D) Basis of Ownership: 1.Government company: Company in which at least 51% of the paid up share capital is held by the Government. 2.Non-Government Company: Company which is owned and managed by private investors.
E) Basis on Nationality: 1.Domestic company: Company which is registered or incorporated in India 2.Foreign company: Company which is in corporated outside India but has a place of business in India 3. FERE/FEMA Company: Foreign Exchange Regulation Act Company is a company in which foreign residents hold more than 40% of its equity share capital.
F) Basis of Control: 1.Holding Company: Company which holds more than 50% of the nominal value of the equity share capital of another company 2.Subsidiary Company: Company which is controlled by a holding company.

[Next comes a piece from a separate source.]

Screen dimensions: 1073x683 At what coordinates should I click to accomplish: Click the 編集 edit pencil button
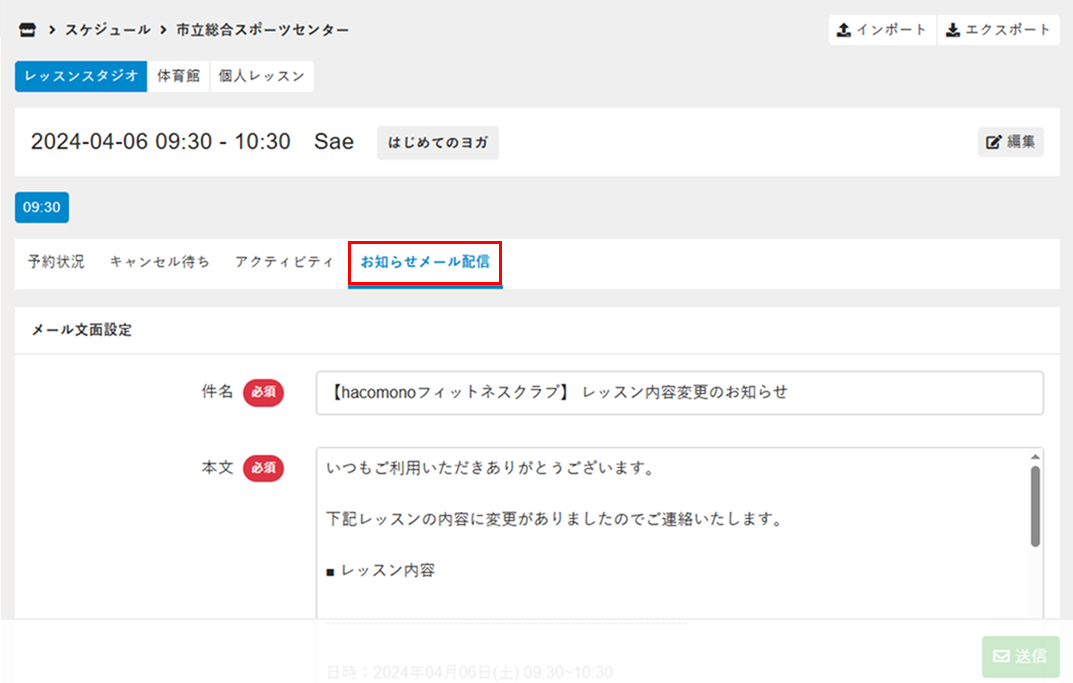point(1010,142)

Other types of company a. Family Company : It is a company in which one man holds practically the whole or the substantial number of shares of the company and has controlling power over the company and some dummy members who are mostly his relatives or friends hold one or more share each. The dummy members are included only to fulfill the requirements of the minimum number of members ( b. One Person Company : 2013 Act allows one person to form a company .This new concept will be beneficial as entrepreneurs will be able to singly setup a corporate entity. One person company can be formed only as a private limited company. c. Small Company : 2013 Act Introduced a newb concept of small companies , which means a company other than the public company having paid up capital not more than INR 50,00,000 or turnover of which not more than INR 2,00,00,000 as per last profit and loss account.
Special Privileges of Private Limited Company 1) A private company may be registered with just two members. 2) It can start business immediately after incorporation. It need not get certificate to commence business. 3) It need not file prospectus or statement in lieu of prospectus with the Registrar of companies. 4) It can allot shares without receiving any minimum subscription. 5) It can issue any class of shares even deferred shares. 6) It can issue shares with disproportionate voting right. 7) The shares of private limited company need not be listed in stock exchange. 8) It need not hold statutory meeting or file a statutory report with the Registrar of company. 9) It need not have more than two directors.
10) There is no restriction regarding further issue of capital in case of a private company. 11)It need not keep an index of members. 12) There is no restriction on the issue of share warrants by a private limited company. 13)The quorum for the meeting is 2 in case of private limited company and 5 in case of a public limited company. 14) The Directors need not file his consent to act as such with the Registrar of Company 15) The provisions regarding qualification of shares do not apply to the directors of a private company. 16) There are no restrictions on the managerial remunerations in case of a private limited company. 17) There are no restrictions on a private company to make loan to its directors.